▶ SELECTED EXCERPT:
0

I am trying to make a job that takes in a text file, then counts the number of syllables in each word, then ultimately returns the top 10 words with the most syllables. I'm able to get all of the word/syllable pairs sorted in descending order, however, I am struggling to figure out how to return only the top 10 words. Here's my code so far:

from mrjob.job import MRJob
from mrjob.step import MRStep
import re
WORD_RE = re.compile(r"[\w']+")

class MRMostUsedWordSyllables(MRJob):
    
    def steps(self):
        return [
            MRStep(mapper=self.word_splitter_mapper,
                   reducer=self.sorting_word_syllables),
            MRStep(reducer=self.reducer_word_sorted),
            MRStep(reducer=self.get_top_10_reducer)
        ]
    
    def word_splitter_mapper(self, _, line):
        #for word in line.split():
        for word in WORD_RE.findall(line):
            yield(word.lower(), None)
        
    def sorting_word_syllables(self, word, count):
        count = 0
        vowels = 'aeiouy'
        word = word.lower().strip()
        if word in vowels:
            count +=1
        for index in range(1,len(word)):
            if word[index] in vowels and word[index-1] not in vowels:
                count +=1
        if word.endswith('e'):
            count -= 1
        if word.endswith('le'):
            count+=1
        if count == 0:
            count +=1
        yield None, (int(count), word)
    
    
    
    def reducer_word_sorted(self, _, syllables_counts):
        for count, word in sorted(syllables_counts, reverse=True):
            yield (int(count), word)
            
    def get_top_10_reducer(self, count, word):
        self.aList = []
        for value in list(range(count)):
            self.aList.append(value)
        self.bList = []
        for i in range(10):
            self.bList.append(max(self.aList))
            self.aList.remove(max(self.aList))
        for i in range(10):
            yield self.bList[i]


if __name__ == '__main__':
   import time
   start = time.time()
   MRMostUsedWordSyllables.run()
   end = time.time()
   print(end - start)

I know my issue is with the "get_top_10_reducer" function. I keep getting ValueError: max() arg is an empty sequence.

(Recorded data)
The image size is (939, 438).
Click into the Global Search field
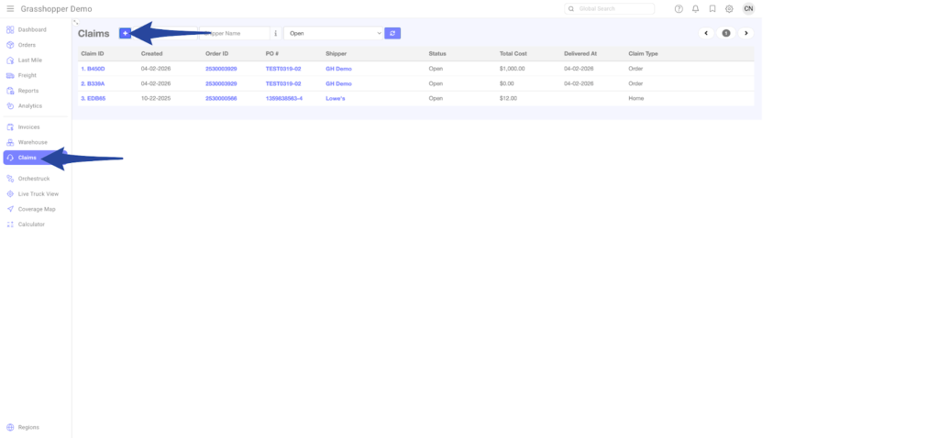(x=613, y=9)
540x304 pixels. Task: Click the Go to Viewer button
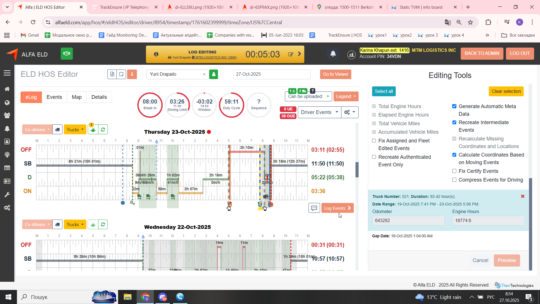pos(336,74)
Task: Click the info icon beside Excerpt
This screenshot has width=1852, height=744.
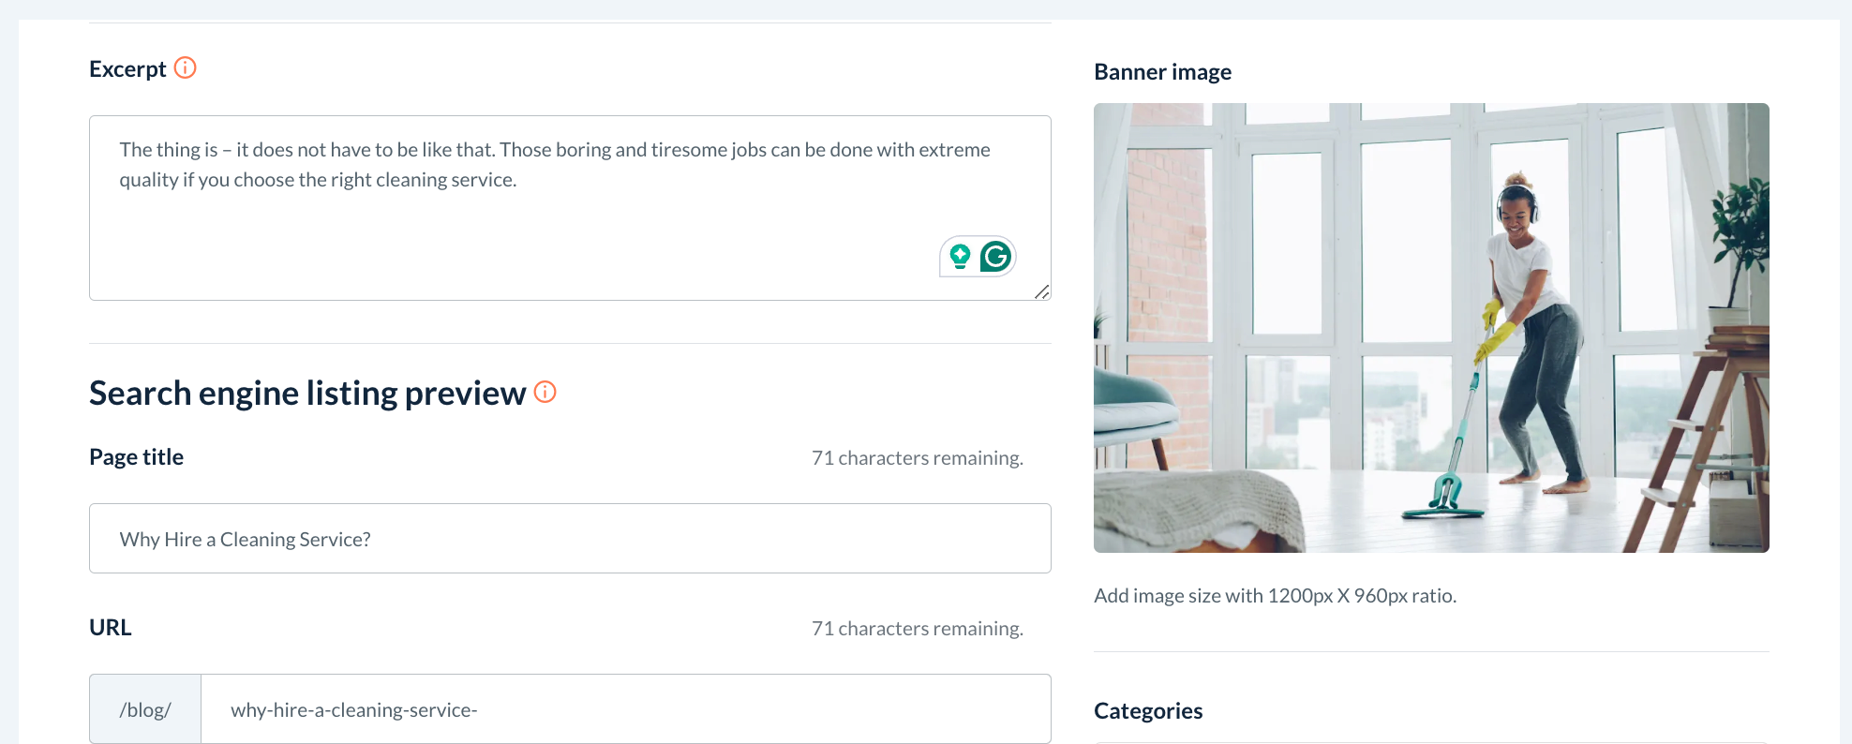Action: coord(186,68)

▶ EXERCISE DIRECTIONS:
Continue the forum post about finding the ten words with the most syllables using mrjob, starting right after its final sentence. The recorded data plays no part in what is asked here.

▶ RESULT OF THE EXERCISE:
OneCricketeer
  • 179,855
  • 19
  • 132
  • 245
  • Based on the error, `list(range(count))` is empty. What debugging have you done? You shouldn't need Hadoop to test this code, by the way – OneCricketeer Mar 07 '22 at 20:33
  • Hi @OneCricketeer, appreciate the response! I have tried a handful of different ways, but I feel this is the closest I have gotten. Yeah, I noticed that, which is weird because when I run this without the "top_10_reducer" it returns all the key/value pairs, so it's weird it keeps coming back empty. I feel like I missing something small, but fundamental here – dimension_dweller Mar 07 '22 at 21:56
  • What are you expecting `count` to be? And why not do `self.aList = [x for x in range(count)]`? And why are you trying to remove/append between A and B lists? – OneCricketeer Mar 07 '22 at 22:00

1 Answers1

0

According to the error, one of your reducers has returned 0 for the count. Do you have an empty line in your input, for example? You should filter this data out as early as possible.


Overall, I think you need to remove reducer_word_sorted. There is no guarantee this returns sorted data. Instead, I think it regroups all data based on the numeric count key, then emits in a non-deterministic order to the next step.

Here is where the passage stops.